Idiots who have an inflated sense of self-entitlement will tell you that it's your moral duty to view their mind-numbingly tedious corporate ads on their web site or YouTube channel, or else their kids will starve and the sky will fall because their revenue stream will dry up. But that's bullshit. There is nothing intrinsic or morally mandatory about adverts propping up the livelihoods of netizens, and indeed a web not primarily based on advertising money might have been a much better and more interesting place by now, with a lot less spying.

Not only are web ads annoying, but they can consume a lot of bandwidth, be a privacy problem in terms of allowing companies to track your browsing habits and also any badly written scripts they contain may introduce exploitable security holes. Also if you're poor then adverts often make you want things that you can't have.

You can block ads for any devices connected to your local network by installing the pihole app from Add/Remove Apps on the administrator control panel. This may help to improve overall performance of your devices by not wasting time downloading unwanted images or scripts.

Also don't expect perfection. Though many ads may be blocked by this system some will still get through. It's a constant cat and mouse game between advertisers and blockers.

Set a static IP address

Ensure that your system has a static local IP address (typically 192.168..) using the option on the control panel. You will also need to know the IP address of your internet router, which is usually 192.168.1.1 or 192.168.1.254.

When that's done select About this system from the control panel and see the IPv4 address. You can use this as a DNS address in two ways:

On each client system within your local network

Make sure that you add the static IP address for the server to /etc/hosts.
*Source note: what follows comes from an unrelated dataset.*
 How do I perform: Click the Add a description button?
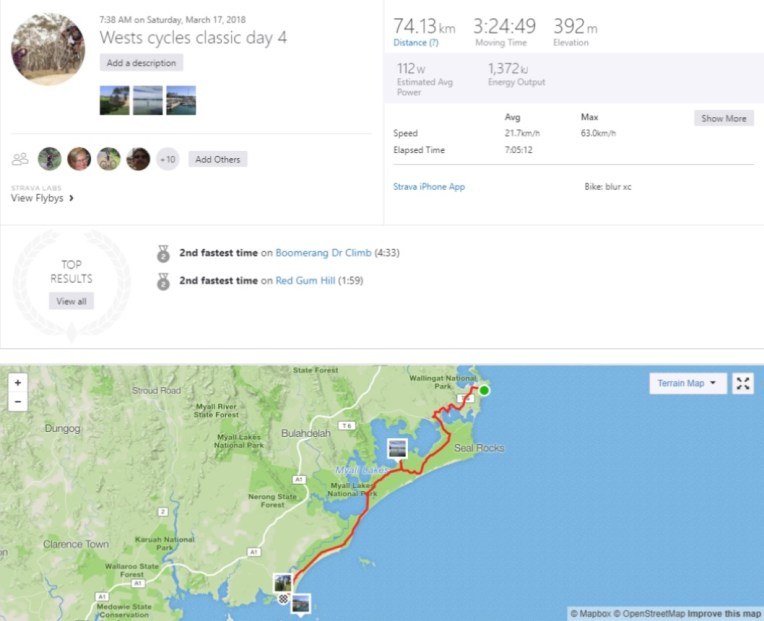click(x=141, y=63)
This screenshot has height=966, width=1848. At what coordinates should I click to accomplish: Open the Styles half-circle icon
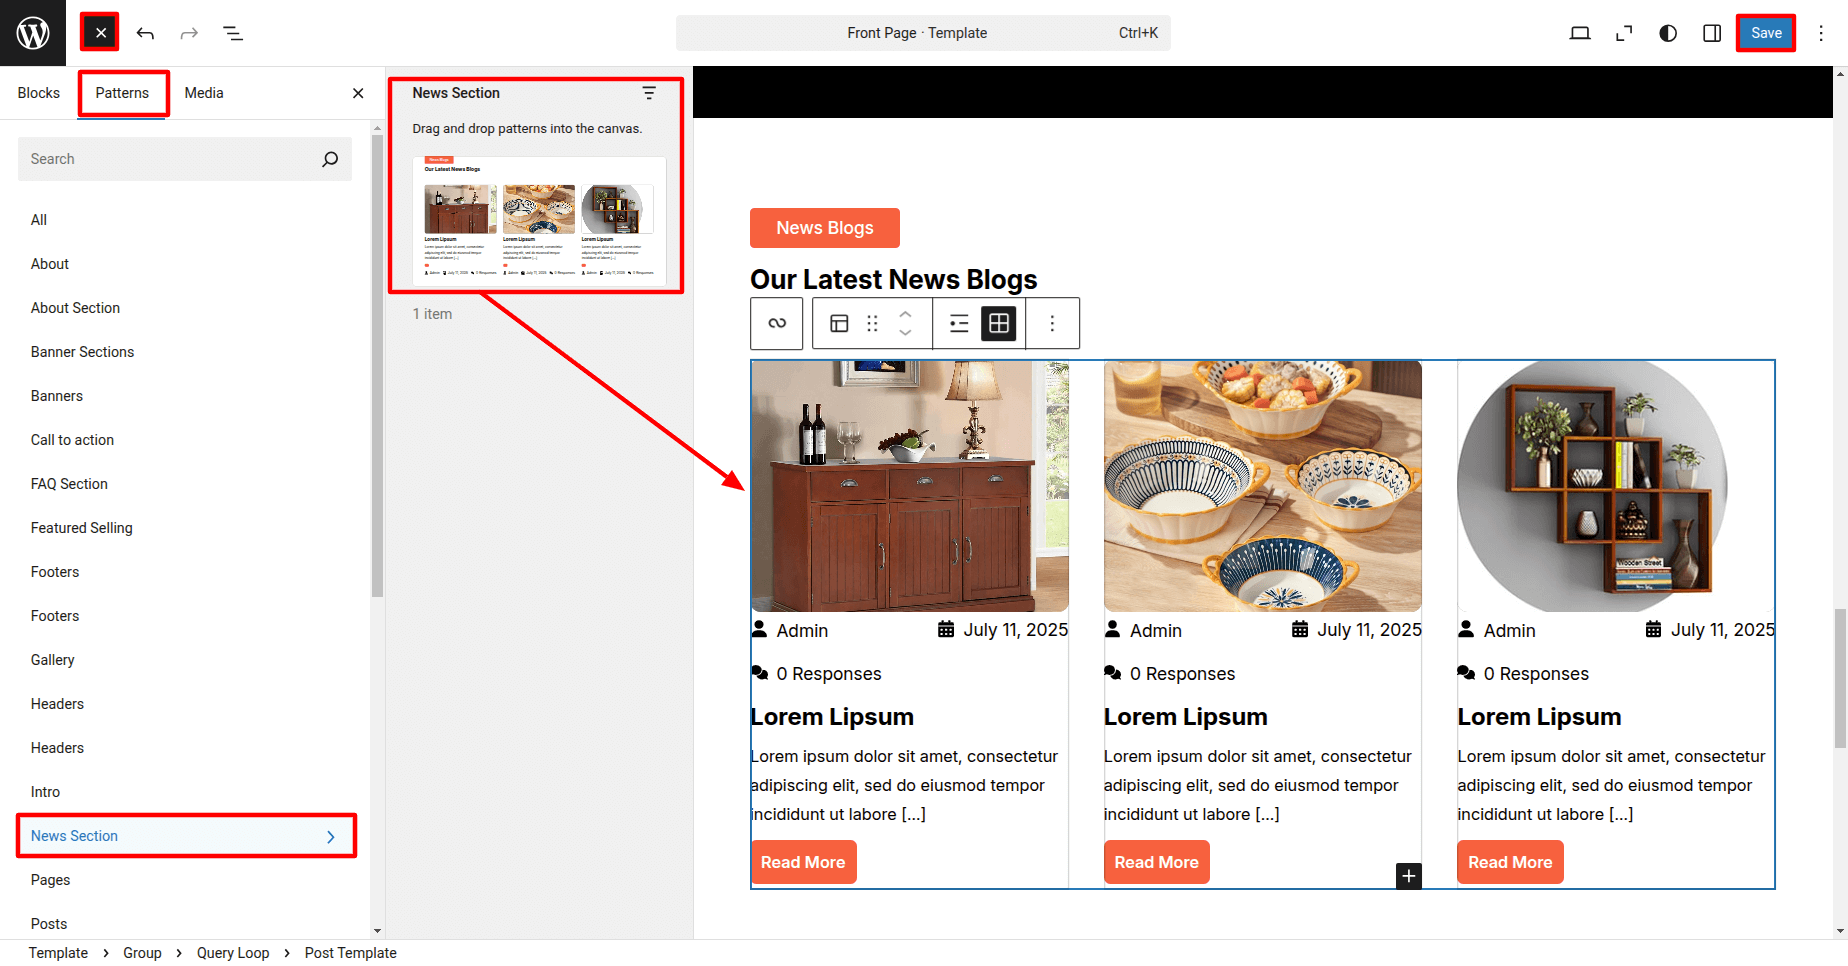[1668, 34]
STATIC_IP=[your server static IP] sudo echo "$STATIC_IP [your domain name]" >> /etc/hosts

On Arch/Parabola:

sudo pacman -S openresolv sudo sed -i "s|#name_servers=.*|name_servers=$STATIC_IP|g" /etc/resolvconf.conf sudo sed -i "s|name_servers=.*|name_servers=$STATIC_IP|g" /etc/resolvconf.conf sudo chattr -i /etc/resolv.conf sudo resolvconf -u

Or on a Debian based system:

sudo apt-get install resolvconf echo 'domain localdomain' > /tmp/resolvconf echo 'search localdomain' >> /tmp/resolvconf echo "nameserver $STATIC_IP" >> /tmp/resolvconf sudo mv /tmp/resolvconf /etc/resolvconf/resolv.conf.d/head sudo chattr -i /etc/resolv.conf sudo resolvconf -u

On your internet router

If you can access the settings on your local internet router then this is the simplest way to provide ad blocking for all devices which connect to it. Unfortunately some router models don't let you edit the DNS settings and if that's the case you might want to consider getting a different router.
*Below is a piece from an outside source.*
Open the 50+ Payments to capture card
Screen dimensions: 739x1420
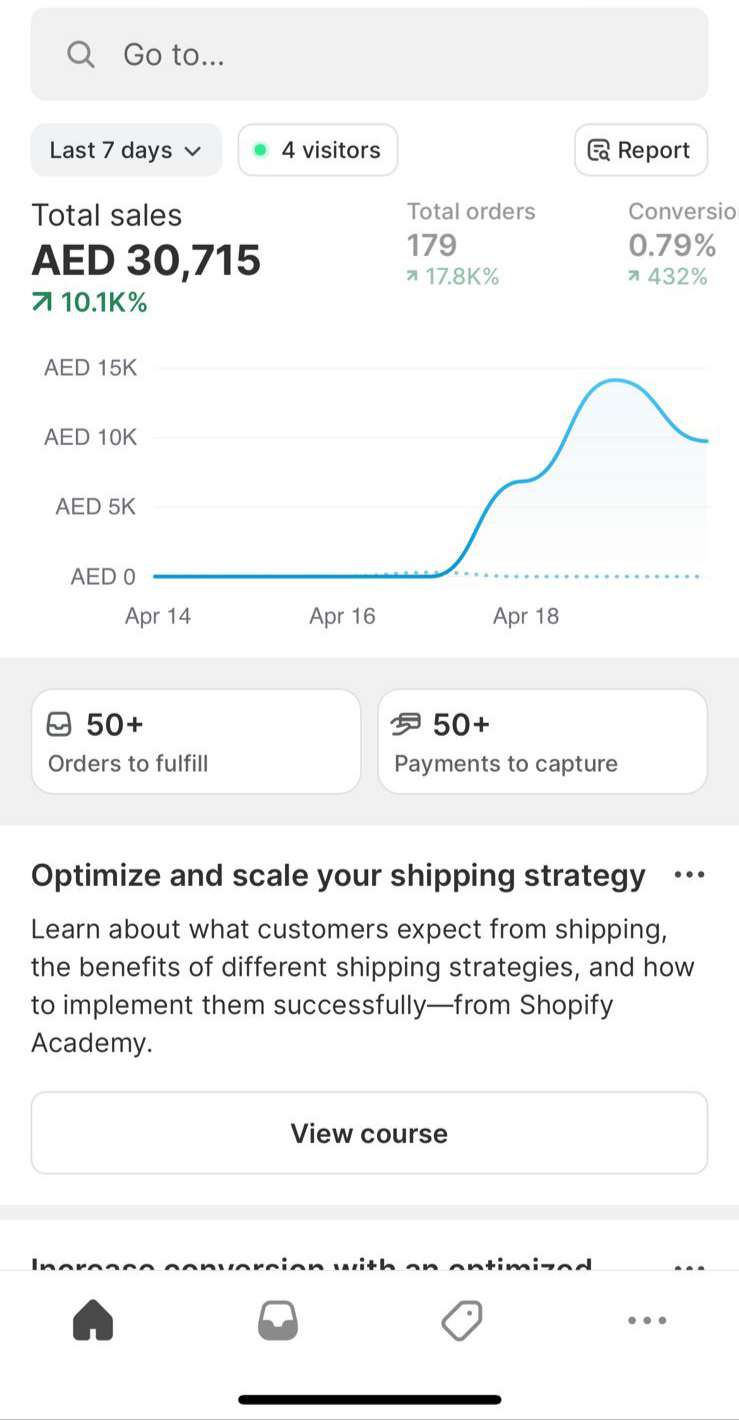pos(542,742)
Edit the DNS settings and add the IPv4 address which you got from the control panel About screen. Exactly how you do this will just depend upon your particular router model. You may also need to set the same address twice, because two addresses are conventional.

LibreCMC

On a router running LibreCMC from the Network menu select DHCP and DNS. Enter the static IP address of your Freedombone system within DNS Forwardings, then at the bottom of the page click on Save & Apply. Any devices which connect to your router will now have ad blocking.

Configuring block lists

You can configure the block lists which the system uses by going to the administrator control panel, selecting App Settings then choosing pihole. You can also add any extra domain names to the whitelist if they're being wrongly blocked or to the blacklist if they're not blocked by the current lists.